Data as a living product: These data products are continuously refined and versioned based on changing regulatory requirements or evolving client expectations. A fixed data extract is replaced by dynamic, enriched datasets—for instance, ESG scoring data continuously updated and embedded into client dashboards to support sustainable investing mandates.
Federated governance with platform enablement: Central platform teams provide the backbone—cloud infrastructure, data engineering tools, and compliance guardrails—while domain teams accelerate value delivery without sacrificing controls. For instance, secure access to transactional data enables real-time fraud detection using AI models embedded into operational workflows.
But how do Data Products accelerate AI adoption?
Faster delivery of trusted, domain-specific data: AI models can be trained and deployed rapidly on datasets like aggregated risk exposure across multi-asset portfolios, enabling near real-time analytics and personalized client insights.
Risk mitigation through embedded quality and compliance: Pre-built validations in products like trade blotter data reduce errors and ease compliance with regulatory reporting (e.g., SEC Form PF submissions).

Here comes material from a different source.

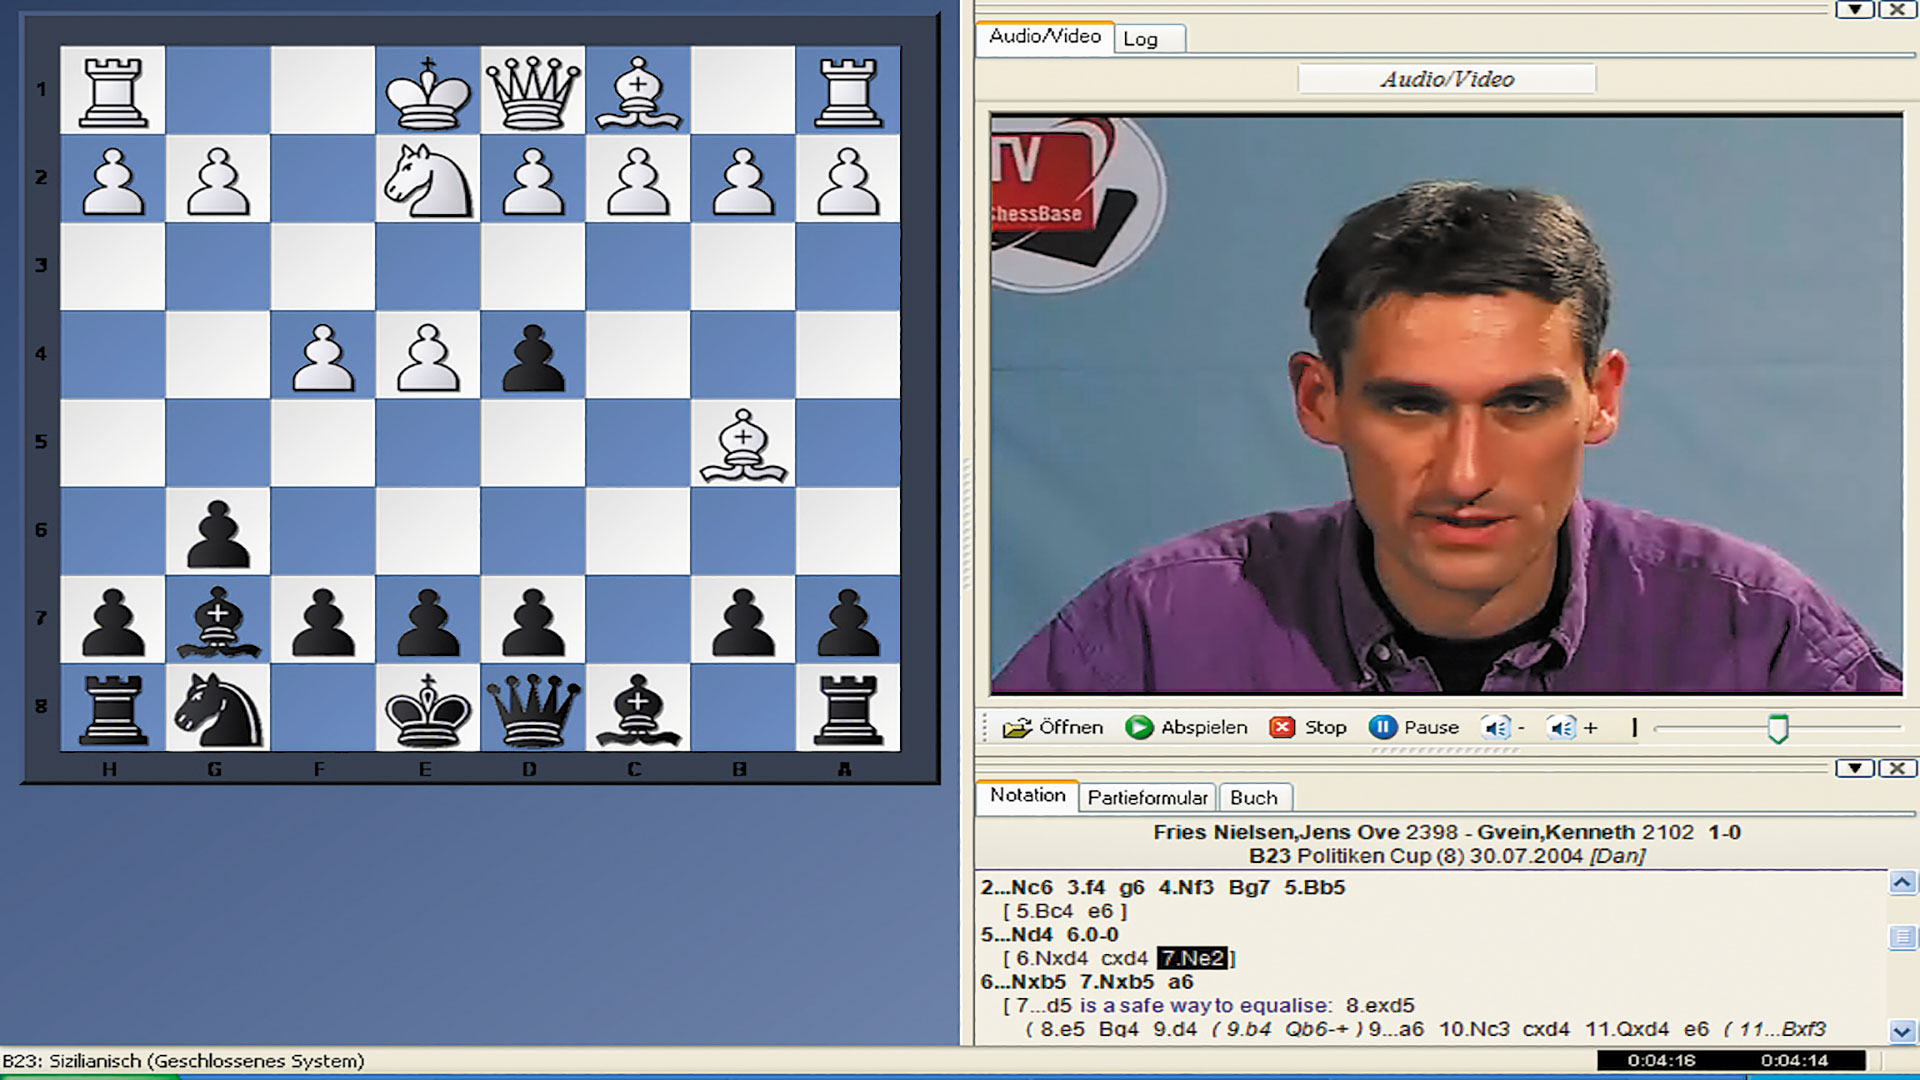Open a video file with Öffnen
Screen dimensions: 1920x1080
pos(1056,727)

Enhanced collaboration: Bridging gaps between quants, technologists, and relationship managers improves model accuracy and adoption, for example, in AI-enabled client sentiment analysis.
Agility to respond to evolving needs: Dedicated teams can independently evolve products like “Market Intelligence Data” to support new AI-driven product allocation or proposal automation initiatives.
Well, what are actionable steps for wealth management leaders:
Map your enterprise data landscape to identify silos and prioritize high-impact domains such as Client Insight, Investment Research, and Regulatory Data.
Launch a federated data product initiative with clear roles, business outcomes, and KPIs tied to AI use cases—such as improving onboarding experience with AI-powered suitability assessments.
Invest in robust platforms and catalogs that empower fast, governed access to curated datasets used by portfolio managers, compliance officers, and AI models alike.
Form agile, multidisciplinary teams owning data products aligned to evolving wealth management goals—model risk, compliance, digital client engagement.
Use rigorous metrics around data freshness, quality scores, and end-user satisfaction to continually optimize data products and AI success.
In my view, wealth managers who embrace this federated data product model are uniquely positioned to unlock AI’s exponential value—delivering personalized, regulatory-compliant solutions with agility and integrity.